Junto al libro que leo, apoyado sobre la mesa a unos 20 centímetros hay un cigarrillo reposando sobre la curvatura del cenicero. Acumula un poco de ceniza en su extremo y el humo que arroja es extrañamente blanco. Tomo el cigarrillo y lo coloco en mi boca para pitarlo. Presiono con mis labios el filtro, inhalo. Dejo nuevamente el cigarro en el cenicero. Bajo mi vista hacia el libro y continúo: “Tal vez sea el dinero lo que mejor exprese la diferencia entre las dos sociedades”. Y hay una pausa. Imagino a Deleuze pellizcándose suavemente con los dedos la punta de su bigote; que en realidad es el bigote de Caparrós pero por algún extraño conformismo pictórico yo lo acepto aún sabiendo que no es cierto. Y me sonrío al saber que estoy mezclando todo. Deleuze me mira pero no sonríe. Con su mirada recrimina mi distracción. Y continúo.

“El hombre ya no es el hombre encerrado, sino el hombre endeudado”. Marco la frase con un fibrón fluorescente. Medito la oración, la busco, la grabo en mi cabeza. Tomo una lapicera bic azul que yacía detrás del mate. Dibujo en el libro el símbolo del peso pero luego entiendo que la palabra endeudado no remite al dinero en sí. Como si Deleuze intentara decirme algo más. Entonces pienso en una deuda como la obligación, como una atadura y dibujo una cadena. Dudo. Me rasco la barbilla exagerando mi meditación. Quizás la metáfora sea una cadena invisible. Lo miro a Deleuze como buscando una certeza. Esta vez no tiene el ceño fruncido. De hecho su mirada es más bien piadosa, apacible. Una mueca se divisa detrás sus bigotes. Apoya nuevamente las yemas de los dedos de su mano derecha sobre las yemas de los dedos de su mano izquierda. Mueve leventemente su mirada hacia abajo y la posa sobre la mesa. Abre su boca y me dice, casi susurrando, “se te apaga”. Miro donde mira. Estiro la mano y agarro el cigarrillo. Lo pito rápidamente y lo presiono con un moviendo giratorio sobre el cenicero hasta apagarlo. Mientras largo el humo voy levantando mi vista y entre las bocanadas, extrañamente blancas, Gilles Deleuze desaparece.

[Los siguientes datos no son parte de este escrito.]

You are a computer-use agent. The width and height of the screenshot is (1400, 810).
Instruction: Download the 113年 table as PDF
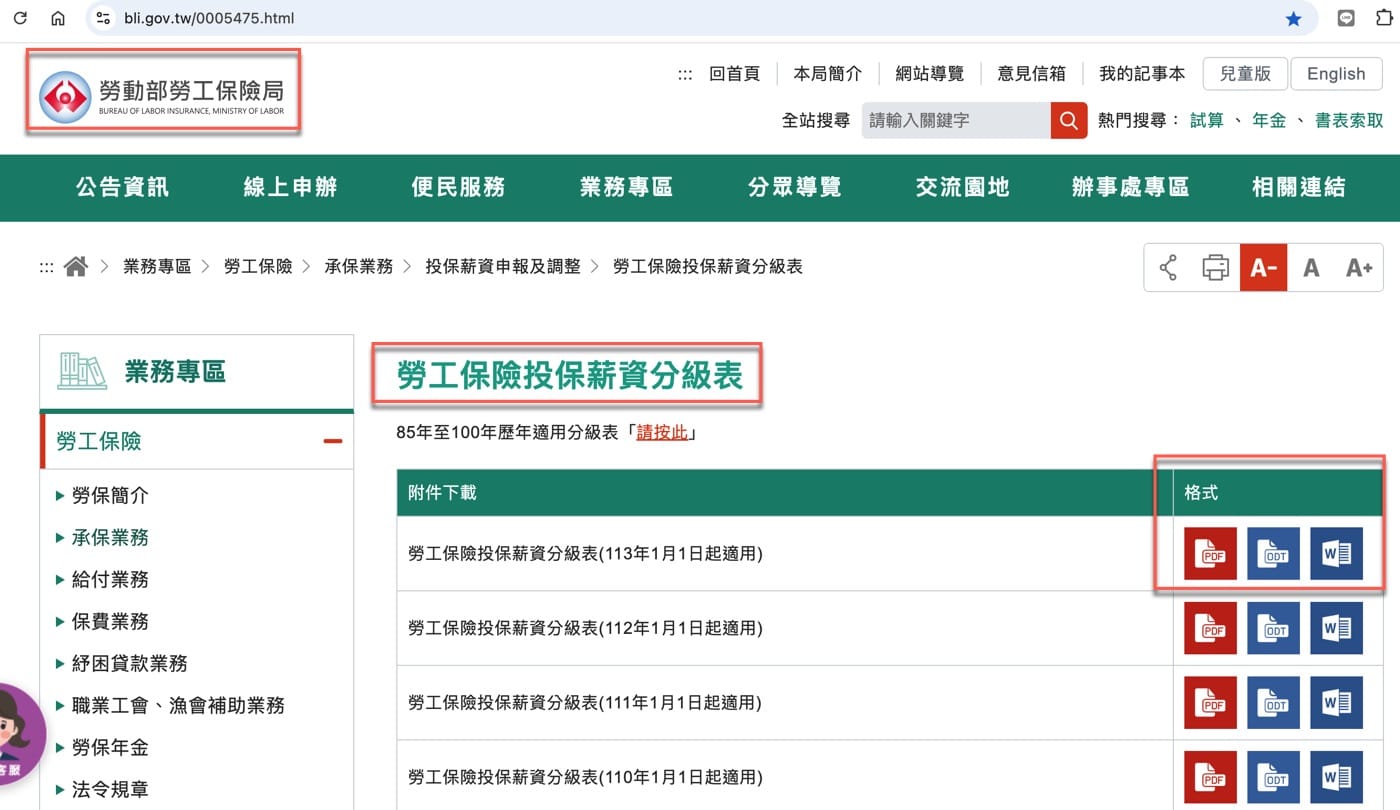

domingo, 1 de julio de 2012

Callado

“Siempre agradecí a mis padres que me hayan tenido aunque si hubiese estado en su lugar, abortaría sin dudas”. Esa fue la frase con la que titularon la entrevista que me hizo un periodista de la revista Alrededores cuando era un niño. A partir de esa fecha jamás volví a tener contacto con la prensa.

Nací en 1988, el 28 de julio para ser exacto. En Chivilcoy, una ciudad escondida en la llanura pampeana. De niño fui un gran lector. Según cuentan mis compañeros del jardín, fui el primero en leer los días de la semana que estaban junto al pizarrón. Ese hecho fue la antesala a mi estrellato. Además de mi extrema pedagogía para la lectura poseía una voz entonadamente gruesa. A los 6 ya recitaba poesías de Neruda con la voz de Pavarotti.

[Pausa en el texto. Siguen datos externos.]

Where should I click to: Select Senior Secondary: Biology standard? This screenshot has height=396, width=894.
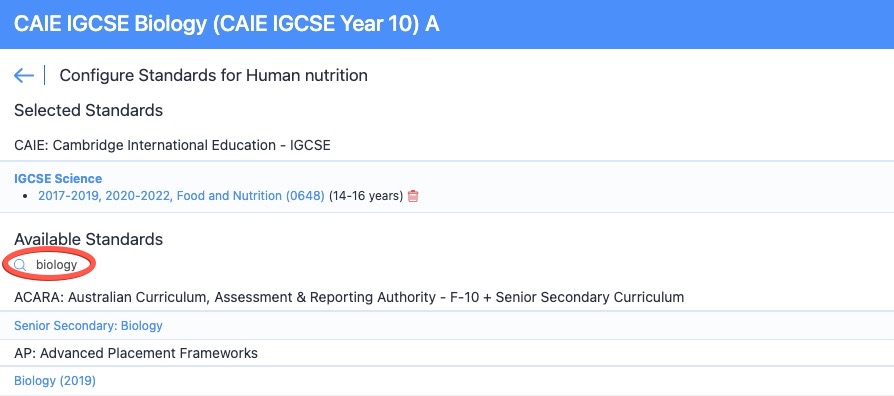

Me llamaban para concursos de lotería para que leyera los números ganadores. Iba a fiestas provinciales a coronar a la princesa y decir su nombre frente a toda la audiencia. Salí varias veces en la tele, en programas de espectáculos. Mis padres decidieron que mi carrera era próspera, por lo que abandoné la escuela.

Pero un día todo se derrumbó. Fue en el 2000, yo tenía 12 años. No me lo olvido más: me desperté y quise llamar a mi madre para que me traiga el desayuno –como yo era una estrella me trataban como a un bacán- y no pude. Forcé mis cuerdas vocales pero no emití sonido. Grité con la mudez de una roca. A partir de ese día terminó mi carrera de hablador.

Hace 14 años que estoy callado pero me las rebusco. Tengo una linda novia, un trabajo estable y estudio Comunicación. Sueño recuperar mi voz para ser algún día, locutor de radio. Mientras tanto escribo como un condenado.